The --frozen flag is particularly important for the DemandCast project, which has complex dependencies on: - Geospatial libraries (pyogrio, geopandas) - Machine learning frameworks (XGBoost) - Data processing tools (pandas, polars, numpy) - Testing frameworks (pytest) - Weather data APIs (cdsapi)

Environment Activation

ENV PATH="/app/.venv/bin:$PATH"

This final step activates the virtual environment by prepending its binary directory to the system PATH. This means:

  • All Python commands will use the virtual environment's Python interpreter
  • Installed packages are immediately available without explicit activation
  • The container is ready to run retrieval scripts, ML training, forecasting, or any other project scripts

This approach is cleaner than traditional virtual environment activation in Docker, as it doesn't require sourcing activation scripts in each RUN command.

Best Practices

When working with the Docker container:

  1. Keep the image updated: Rebuild the image after updating dependencies in pyproject.toml or uv.lock
  2. Use volume mounts: Mount directories to persist data and logs between container runs
  3. Manage secrets securely: Never include API keys in the Dockerfile; always pass them via environment variables or mounted .env files
  4. Resource limits: For large-scale data processing, consider setting memory and CPU limits using --memory and --cpus flags
  5. Cleanup: Remove unused containers and images periodically with docker system prune

Troubleshooting

Build fails with network errors: Check your internet connection and retry.

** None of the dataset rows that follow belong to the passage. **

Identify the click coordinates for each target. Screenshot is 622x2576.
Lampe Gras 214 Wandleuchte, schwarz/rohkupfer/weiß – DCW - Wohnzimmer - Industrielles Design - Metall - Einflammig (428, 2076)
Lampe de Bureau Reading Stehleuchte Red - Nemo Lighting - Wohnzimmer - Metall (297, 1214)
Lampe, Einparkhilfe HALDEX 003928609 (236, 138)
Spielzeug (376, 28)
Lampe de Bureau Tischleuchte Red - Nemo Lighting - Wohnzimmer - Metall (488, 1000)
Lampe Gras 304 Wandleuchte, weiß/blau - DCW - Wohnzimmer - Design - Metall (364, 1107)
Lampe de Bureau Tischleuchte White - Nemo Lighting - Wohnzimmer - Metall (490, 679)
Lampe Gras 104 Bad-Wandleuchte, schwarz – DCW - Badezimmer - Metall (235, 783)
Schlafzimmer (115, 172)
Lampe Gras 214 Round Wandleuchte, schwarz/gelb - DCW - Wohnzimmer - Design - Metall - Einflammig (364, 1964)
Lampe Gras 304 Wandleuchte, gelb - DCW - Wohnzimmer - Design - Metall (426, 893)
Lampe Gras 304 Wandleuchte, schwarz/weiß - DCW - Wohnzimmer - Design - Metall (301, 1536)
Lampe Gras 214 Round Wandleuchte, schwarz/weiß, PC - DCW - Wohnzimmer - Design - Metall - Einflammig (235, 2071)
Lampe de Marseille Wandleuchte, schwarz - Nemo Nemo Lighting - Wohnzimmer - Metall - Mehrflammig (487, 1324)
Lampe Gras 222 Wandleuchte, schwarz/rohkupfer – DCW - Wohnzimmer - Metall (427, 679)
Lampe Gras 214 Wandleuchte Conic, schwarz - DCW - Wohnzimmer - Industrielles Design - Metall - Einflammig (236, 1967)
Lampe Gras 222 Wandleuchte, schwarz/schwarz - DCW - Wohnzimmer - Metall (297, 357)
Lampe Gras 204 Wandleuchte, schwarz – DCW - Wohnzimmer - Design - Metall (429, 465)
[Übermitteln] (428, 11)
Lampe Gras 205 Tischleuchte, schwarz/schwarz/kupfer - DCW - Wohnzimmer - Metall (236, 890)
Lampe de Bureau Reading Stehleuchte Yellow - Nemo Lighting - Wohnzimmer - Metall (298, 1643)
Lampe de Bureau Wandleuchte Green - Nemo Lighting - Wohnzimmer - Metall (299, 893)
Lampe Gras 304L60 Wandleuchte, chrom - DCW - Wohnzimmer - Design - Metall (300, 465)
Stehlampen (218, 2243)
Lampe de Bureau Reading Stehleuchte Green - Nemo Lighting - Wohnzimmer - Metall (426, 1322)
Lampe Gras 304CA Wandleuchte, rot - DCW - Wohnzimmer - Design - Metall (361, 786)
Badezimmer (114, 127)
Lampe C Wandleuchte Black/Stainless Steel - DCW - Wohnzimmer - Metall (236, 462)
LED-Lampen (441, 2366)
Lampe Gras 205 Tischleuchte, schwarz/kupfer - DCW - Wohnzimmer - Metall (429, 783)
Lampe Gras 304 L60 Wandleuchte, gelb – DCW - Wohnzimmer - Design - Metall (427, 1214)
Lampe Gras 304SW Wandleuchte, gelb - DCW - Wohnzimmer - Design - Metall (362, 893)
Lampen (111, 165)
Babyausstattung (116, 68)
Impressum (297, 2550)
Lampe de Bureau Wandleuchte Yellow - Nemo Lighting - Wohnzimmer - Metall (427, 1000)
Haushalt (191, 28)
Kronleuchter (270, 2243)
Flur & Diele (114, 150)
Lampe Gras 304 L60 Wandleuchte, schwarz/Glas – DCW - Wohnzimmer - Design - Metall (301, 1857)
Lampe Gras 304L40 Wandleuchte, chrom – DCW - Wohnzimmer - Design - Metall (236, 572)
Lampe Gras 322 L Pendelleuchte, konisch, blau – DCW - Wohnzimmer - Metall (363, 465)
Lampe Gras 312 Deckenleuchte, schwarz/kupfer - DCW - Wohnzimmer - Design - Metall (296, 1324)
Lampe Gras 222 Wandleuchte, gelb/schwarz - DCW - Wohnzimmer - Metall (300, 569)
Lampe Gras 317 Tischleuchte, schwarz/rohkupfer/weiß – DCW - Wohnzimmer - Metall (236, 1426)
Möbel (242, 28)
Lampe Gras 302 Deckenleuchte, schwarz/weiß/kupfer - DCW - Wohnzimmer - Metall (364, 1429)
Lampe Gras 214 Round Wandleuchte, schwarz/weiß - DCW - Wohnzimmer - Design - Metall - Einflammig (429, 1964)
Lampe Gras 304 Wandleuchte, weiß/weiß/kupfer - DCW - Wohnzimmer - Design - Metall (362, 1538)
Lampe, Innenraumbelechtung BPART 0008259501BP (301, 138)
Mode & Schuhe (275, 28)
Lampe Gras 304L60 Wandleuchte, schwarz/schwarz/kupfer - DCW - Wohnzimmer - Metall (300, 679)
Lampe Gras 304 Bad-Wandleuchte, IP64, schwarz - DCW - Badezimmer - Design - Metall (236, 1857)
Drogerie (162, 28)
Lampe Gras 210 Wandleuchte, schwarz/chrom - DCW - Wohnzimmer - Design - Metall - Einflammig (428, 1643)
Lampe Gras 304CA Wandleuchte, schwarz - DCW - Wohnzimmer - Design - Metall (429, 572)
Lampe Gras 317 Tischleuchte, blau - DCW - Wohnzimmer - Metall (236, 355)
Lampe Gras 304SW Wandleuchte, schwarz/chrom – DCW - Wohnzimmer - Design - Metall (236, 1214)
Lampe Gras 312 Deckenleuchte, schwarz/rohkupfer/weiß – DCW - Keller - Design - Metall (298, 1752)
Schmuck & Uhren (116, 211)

The build process downloads packages from external repositories.

Permission errors when accessing mounted volumes: On Linux, you may need to adjust file permissions or run the container with appropriate user mapping using --user $(id -u):$(id -g).

Container runs out of memory: Increase Docker's memory allocation in Docker Desktop settings or use the --memory flag to allocate more resources.